**RECORDS FOR THIS TASK**
============================================================

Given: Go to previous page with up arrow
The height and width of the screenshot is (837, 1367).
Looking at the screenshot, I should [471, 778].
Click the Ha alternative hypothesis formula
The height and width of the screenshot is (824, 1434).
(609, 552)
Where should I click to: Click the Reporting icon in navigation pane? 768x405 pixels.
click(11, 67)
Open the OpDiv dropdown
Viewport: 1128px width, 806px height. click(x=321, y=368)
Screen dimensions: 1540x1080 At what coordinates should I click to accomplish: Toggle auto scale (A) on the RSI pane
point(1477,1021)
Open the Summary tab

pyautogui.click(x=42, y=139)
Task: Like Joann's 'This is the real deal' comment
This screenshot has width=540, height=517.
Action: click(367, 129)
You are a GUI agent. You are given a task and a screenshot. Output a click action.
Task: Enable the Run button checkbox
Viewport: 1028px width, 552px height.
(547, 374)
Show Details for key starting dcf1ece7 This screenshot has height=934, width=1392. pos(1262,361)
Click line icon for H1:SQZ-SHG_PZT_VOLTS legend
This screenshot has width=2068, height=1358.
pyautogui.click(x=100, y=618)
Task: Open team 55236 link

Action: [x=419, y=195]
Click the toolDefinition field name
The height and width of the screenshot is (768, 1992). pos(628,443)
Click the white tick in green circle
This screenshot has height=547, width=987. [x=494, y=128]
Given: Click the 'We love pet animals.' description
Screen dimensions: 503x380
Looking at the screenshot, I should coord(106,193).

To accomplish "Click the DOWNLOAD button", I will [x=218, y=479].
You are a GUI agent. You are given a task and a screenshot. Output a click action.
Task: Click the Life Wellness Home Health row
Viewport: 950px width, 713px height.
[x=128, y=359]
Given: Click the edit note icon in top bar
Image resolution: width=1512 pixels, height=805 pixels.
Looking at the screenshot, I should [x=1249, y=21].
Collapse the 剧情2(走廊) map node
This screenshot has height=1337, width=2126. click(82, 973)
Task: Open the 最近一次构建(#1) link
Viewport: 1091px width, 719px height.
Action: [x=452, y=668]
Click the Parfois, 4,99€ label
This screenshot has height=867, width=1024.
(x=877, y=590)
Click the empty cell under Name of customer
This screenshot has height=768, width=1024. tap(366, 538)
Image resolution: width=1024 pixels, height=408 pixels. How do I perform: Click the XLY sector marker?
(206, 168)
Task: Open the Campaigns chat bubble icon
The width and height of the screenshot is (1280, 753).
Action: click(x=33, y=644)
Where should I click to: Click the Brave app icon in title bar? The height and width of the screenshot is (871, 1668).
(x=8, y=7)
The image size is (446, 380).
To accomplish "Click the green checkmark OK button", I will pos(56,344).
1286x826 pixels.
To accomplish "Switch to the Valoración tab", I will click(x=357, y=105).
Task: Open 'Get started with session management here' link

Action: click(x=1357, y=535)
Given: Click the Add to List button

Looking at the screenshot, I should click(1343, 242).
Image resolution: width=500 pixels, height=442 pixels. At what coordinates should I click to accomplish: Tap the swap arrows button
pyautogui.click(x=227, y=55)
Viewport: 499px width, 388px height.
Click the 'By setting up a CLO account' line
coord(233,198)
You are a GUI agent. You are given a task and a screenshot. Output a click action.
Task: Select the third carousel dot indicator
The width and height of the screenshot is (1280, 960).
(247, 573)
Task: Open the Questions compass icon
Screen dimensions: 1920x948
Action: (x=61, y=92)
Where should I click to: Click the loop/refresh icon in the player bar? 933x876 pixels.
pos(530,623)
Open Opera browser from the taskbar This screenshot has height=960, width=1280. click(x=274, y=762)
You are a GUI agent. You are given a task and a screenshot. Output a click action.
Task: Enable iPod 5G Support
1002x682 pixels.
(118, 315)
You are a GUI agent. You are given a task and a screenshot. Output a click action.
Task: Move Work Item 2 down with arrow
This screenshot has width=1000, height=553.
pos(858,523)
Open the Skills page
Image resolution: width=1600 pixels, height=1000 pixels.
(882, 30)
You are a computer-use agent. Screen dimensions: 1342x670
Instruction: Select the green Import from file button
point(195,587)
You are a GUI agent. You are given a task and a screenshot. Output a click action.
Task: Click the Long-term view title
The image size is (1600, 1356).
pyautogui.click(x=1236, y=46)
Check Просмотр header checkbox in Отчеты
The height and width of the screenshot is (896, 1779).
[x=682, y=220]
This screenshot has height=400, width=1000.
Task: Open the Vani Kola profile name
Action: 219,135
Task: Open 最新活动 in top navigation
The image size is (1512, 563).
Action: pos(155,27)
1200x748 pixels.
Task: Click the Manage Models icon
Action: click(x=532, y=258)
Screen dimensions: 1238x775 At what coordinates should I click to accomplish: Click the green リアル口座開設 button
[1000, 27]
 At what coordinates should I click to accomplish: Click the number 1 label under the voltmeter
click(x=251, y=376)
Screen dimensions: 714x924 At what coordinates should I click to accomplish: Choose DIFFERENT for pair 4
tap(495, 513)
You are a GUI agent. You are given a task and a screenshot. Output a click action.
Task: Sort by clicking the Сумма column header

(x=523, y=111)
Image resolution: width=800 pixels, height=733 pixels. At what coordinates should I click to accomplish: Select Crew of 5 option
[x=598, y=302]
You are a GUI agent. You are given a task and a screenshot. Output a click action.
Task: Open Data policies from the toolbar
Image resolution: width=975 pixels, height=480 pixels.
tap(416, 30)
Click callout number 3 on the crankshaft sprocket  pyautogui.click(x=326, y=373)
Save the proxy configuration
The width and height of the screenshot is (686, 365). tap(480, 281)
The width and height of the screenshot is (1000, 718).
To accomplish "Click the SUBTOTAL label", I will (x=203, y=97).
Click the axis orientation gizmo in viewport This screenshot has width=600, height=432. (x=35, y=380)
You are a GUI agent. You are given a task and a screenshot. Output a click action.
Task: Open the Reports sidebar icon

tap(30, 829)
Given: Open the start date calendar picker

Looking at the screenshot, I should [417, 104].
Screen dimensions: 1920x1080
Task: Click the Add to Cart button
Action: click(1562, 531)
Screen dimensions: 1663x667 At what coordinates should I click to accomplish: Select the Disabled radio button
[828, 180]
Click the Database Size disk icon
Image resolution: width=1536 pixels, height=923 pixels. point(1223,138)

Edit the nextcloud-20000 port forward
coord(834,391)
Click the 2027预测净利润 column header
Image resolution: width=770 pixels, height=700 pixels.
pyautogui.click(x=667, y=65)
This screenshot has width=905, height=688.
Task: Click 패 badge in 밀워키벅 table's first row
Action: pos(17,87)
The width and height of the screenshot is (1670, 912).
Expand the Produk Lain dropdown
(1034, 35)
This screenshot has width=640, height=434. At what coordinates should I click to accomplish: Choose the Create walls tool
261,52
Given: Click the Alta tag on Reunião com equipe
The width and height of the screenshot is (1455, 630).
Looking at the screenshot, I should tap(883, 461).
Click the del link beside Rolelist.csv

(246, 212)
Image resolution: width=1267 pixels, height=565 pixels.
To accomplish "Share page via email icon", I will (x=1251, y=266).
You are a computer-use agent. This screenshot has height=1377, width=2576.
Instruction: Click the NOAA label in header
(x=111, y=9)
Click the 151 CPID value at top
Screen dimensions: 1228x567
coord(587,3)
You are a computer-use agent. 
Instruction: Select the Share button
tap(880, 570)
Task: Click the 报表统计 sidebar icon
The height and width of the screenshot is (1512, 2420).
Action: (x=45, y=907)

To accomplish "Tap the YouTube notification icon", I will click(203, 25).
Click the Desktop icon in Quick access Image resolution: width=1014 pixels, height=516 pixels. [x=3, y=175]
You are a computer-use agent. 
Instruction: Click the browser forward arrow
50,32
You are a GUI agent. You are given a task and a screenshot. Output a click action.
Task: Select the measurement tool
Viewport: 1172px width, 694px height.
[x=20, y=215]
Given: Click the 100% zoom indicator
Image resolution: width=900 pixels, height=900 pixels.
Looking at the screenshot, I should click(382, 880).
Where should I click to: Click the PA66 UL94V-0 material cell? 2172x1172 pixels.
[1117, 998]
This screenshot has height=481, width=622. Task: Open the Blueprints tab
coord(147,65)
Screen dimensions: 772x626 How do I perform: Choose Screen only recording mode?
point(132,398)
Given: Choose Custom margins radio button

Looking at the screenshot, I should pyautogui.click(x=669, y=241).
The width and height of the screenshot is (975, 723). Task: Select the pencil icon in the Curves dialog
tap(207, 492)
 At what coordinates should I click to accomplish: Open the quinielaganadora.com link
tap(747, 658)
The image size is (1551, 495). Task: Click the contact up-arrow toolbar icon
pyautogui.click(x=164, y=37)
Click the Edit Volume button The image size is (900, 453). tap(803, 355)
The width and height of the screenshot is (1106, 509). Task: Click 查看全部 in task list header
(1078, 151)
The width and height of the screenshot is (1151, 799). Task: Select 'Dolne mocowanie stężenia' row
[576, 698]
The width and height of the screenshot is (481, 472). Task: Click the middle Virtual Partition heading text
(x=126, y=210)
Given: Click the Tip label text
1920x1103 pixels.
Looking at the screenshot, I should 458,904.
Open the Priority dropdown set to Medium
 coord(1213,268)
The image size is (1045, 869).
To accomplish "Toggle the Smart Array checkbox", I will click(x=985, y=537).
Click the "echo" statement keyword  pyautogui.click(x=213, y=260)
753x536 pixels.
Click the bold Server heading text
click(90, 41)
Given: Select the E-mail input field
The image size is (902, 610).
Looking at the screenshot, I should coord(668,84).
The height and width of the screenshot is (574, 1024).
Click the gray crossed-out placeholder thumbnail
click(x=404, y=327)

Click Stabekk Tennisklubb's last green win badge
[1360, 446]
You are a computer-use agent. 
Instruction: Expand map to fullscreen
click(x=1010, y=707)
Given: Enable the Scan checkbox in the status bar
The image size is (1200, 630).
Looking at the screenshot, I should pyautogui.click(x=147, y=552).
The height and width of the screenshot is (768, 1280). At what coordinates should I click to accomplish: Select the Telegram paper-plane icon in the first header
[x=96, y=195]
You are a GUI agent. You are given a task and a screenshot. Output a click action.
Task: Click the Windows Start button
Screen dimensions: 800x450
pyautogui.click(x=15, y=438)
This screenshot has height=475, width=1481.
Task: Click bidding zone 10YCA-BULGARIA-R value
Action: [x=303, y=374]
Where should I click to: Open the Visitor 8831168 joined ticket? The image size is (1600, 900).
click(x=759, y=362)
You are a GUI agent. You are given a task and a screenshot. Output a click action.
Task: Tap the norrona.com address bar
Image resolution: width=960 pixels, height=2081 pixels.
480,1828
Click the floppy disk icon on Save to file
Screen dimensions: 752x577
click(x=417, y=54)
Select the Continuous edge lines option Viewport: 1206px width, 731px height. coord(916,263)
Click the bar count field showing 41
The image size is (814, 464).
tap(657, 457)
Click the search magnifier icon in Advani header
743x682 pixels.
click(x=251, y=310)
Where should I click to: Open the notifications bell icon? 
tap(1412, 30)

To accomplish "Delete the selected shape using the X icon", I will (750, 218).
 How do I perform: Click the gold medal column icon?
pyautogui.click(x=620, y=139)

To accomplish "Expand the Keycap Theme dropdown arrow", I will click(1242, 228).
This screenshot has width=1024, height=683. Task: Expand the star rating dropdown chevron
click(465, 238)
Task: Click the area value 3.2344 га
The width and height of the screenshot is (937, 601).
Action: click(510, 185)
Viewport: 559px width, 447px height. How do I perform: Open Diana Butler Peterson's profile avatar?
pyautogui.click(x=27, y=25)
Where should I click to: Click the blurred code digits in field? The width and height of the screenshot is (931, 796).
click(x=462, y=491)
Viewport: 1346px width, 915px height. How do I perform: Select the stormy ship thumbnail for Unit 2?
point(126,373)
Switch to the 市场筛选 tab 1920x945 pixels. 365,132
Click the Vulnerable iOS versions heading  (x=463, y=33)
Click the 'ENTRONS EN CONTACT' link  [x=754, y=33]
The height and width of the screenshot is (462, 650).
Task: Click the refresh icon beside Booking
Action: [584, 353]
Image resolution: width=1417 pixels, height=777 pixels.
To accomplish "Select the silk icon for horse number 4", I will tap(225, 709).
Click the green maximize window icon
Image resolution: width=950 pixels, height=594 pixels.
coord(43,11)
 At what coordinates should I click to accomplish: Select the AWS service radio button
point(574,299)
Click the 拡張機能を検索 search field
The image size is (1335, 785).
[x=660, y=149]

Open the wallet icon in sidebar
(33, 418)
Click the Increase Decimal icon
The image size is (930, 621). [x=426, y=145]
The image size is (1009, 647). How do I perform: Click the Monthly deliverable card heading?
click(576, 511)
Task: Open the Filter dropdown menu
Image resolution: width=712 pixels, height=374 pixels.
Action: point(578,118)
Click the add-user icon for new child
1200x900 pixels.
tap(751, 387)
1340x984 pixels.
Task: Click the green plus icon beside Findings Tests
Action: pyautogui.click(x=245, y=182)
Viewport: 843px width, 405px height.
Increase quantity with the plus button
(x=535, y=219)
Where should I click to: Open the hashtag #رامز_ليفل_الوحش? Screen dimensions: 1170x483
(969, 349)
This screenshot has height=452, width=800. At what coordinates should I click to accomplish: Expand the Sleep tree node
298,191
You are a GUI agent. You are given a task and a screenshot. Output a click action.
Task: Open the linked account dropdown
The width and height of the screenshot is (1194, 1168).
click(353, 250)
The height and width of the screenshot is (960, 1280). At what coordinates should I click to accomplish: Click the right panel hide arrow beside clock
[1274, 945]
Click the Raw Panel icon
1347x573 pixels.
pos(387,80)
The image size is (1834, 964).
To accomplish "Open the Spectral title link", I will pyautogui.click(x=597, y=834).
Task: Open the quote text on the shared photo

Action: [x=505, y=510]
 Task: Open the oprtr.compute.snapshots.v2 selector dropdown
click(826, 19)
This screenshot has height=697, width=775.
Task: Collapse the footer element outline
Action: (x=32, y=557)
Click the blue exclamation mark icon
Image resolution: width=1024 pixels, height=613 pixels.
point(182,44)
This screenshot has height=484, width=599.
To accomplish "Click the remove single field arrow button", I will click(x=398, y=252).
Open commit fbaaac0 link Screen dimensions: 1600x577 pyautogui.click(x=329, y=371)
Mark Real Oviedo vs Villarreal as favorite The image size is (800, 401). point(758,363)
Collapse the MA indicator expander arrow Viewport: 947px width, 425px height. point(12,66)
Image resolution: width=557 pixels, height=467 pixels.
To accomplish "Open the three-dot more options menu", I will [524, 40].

============================================================

**TASK INSTRUCTIONS**
Reply with one number, the count of lines in the records that include the word "page".

**ANSWER FOR THE TASK**
3